A body is thrown with the velocity `20ms^(-1)` at an angle of `60^@` with the horizontal. Find the time gap between the two positions of the body where the velocity of the body makes an angle of `30^@` with horizontal.

To solve the problem of finding the time gap between two positions of a body thrown at a velocity of \(20 \, \text{m/s}\) at an angle of \(60^\circ\) with the horizontal, where the velocity makes an angle of \(30^\circ\) with the horizontal, we can follow these steps: ### Step 1: Determine the initial velocity components The initial velocity \(U\) can be broken down into its horizontal and vertical components. - Horizontal component: \[ U_x = U \cos(60^\circ) = 20 \cos(60^\circ) = 20 \times \frac{1}{2} = 10 \, \text{m/s} \] - Vertical component: \[ U_y = U \sin(60^\circ) = 20 \sin(60^\circ) = 20 \times \frac{\sqrt{3}}{2} = 10\sqrt{3} \, \text{m/s} \] ### Step 2: Use the conditions for the velocity making an angle of \(30^\circ\) At the two positions where the velocity makes an angle of \(30^\circ\) with the horizontal, we can analyze the velocity components at these points. Let \(V\) be the velocity at these points.
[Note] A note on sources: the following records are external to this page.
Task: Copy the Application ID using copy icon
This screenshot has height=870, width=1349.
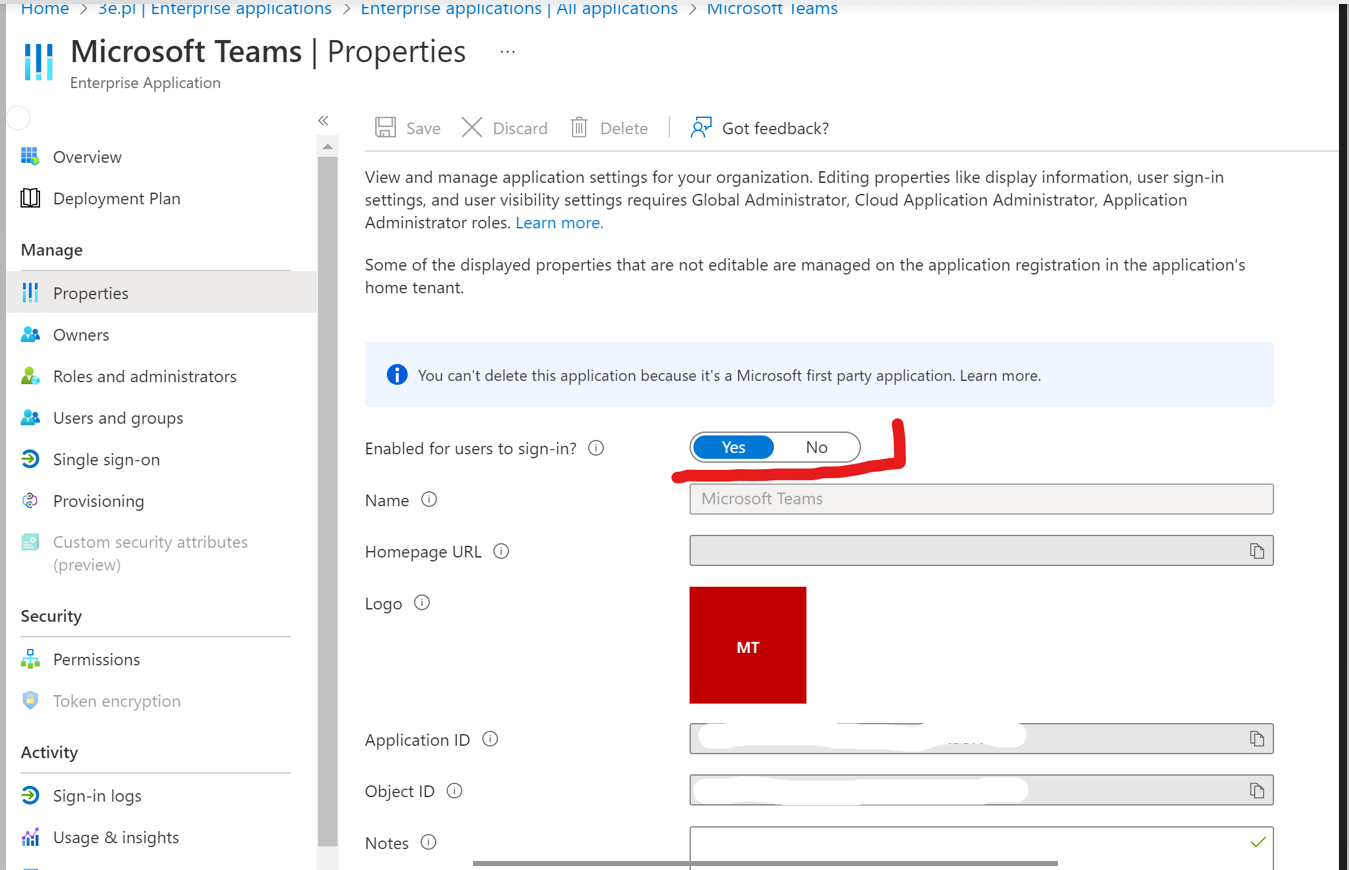Action: [x=1256, y=739]
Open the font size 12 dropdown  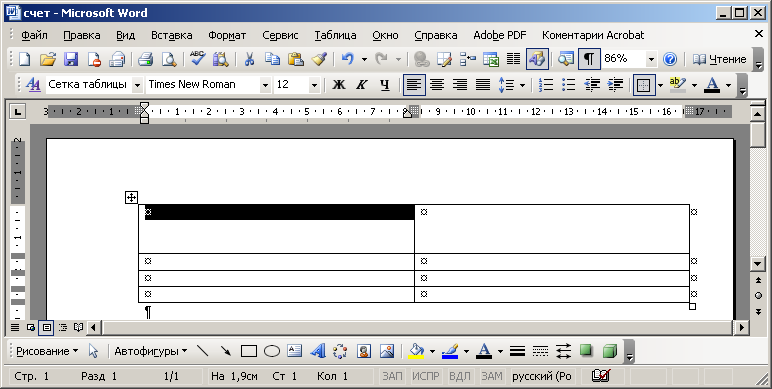[314, 85]
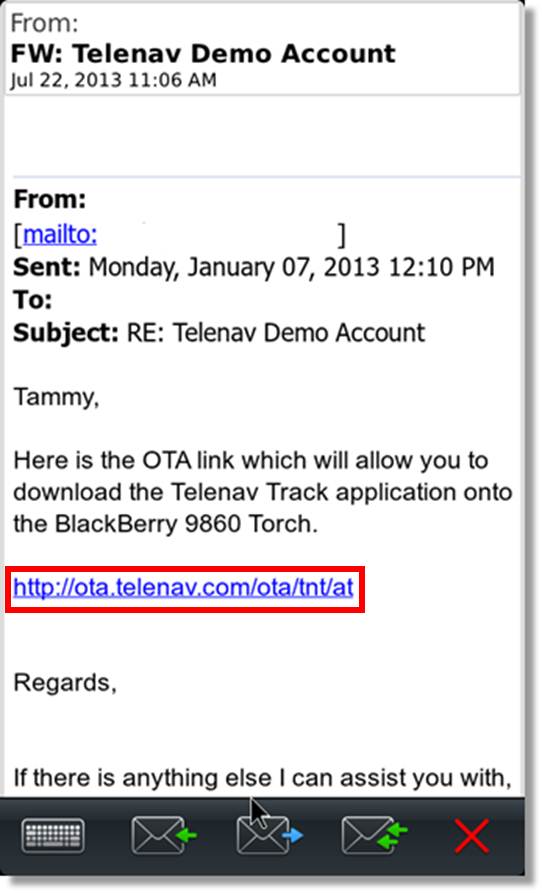This screenshot has height=893, width=542.
Task: Tap the Reply All envelope icon
Action: click(x=375, y=835)
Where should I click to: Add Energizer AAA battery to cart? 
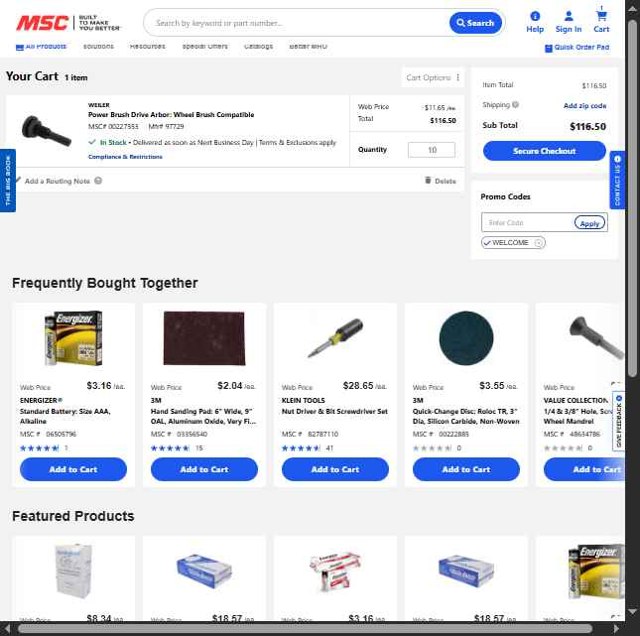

The horizontal component remains constant: \[ V_x = U_x = 10 \, \text{m/s} \] The vertical component \(V_y\) can be related to the angle: \[ \tan(30^\circ) = \frac{V_y}{V_x} \Rightarrow V_y = V_x \tan(30^\circ) = 10 \times \frac{1}{\sqrt{3}} = \frac{10}{\sqrt{3}} \, \text{m/s} \] ### Step 3: Apply the equations of motion Using the vertical motion equation, we can find the time at which the body reaches this vertical velocity component. The vertical velocity at any time \(t\) is given by: \[ V_y = U_y - g t \] Substituting the known values: \[ \frac{10}{\sqrt{3}} = 10\sqrt{3} - 9.8 t \] ### Step 4: Solve for time \(t\) Rearranging the equation: \[ 9.8 t = 10\sqrt{3} - \frac{10}{\sqrt{3}} \] Calculating \(10\sqrt{3} - \frac{10}{\sqrt{3}}\): \[ 10\sqrt{3} - \frac{10}{\sqrt{3}} = 10\left(\sqrt{3} - \frac{1}{\sqrt{3}}\right) = 10\left(\frac{3 - 1}{\sqrt{3}}\right) = 10 \times \frac{2}{\sqrt{3}} = \frac{20}{\sqrt{3}} \] Now substituting back: \[ 9.8 t = \frac{20}{\sqrt{3}} \Rightarrow t = \frac{20}{9.8\sqrt{3}} \] ### Step 5: Calculate the total time gap Since the body will reach the angle of \(30^\circ\) twice (once while going up and once while coming down), the time gap between these two positions is: \[ \Delta t = 2t = 2 \times \frac{20}{9.8\sqrt{3}} = \frac{40}{9.8\sqrt{3}} \approx \frac{40}{16.97} \approx 2.36 \, \text{s} \] ### Final Answer The time gap between the two positions of the body where the velocity makes an angle of \(30^\circ\) with the horizontal is approximately \(2.36 \, \text{s}\).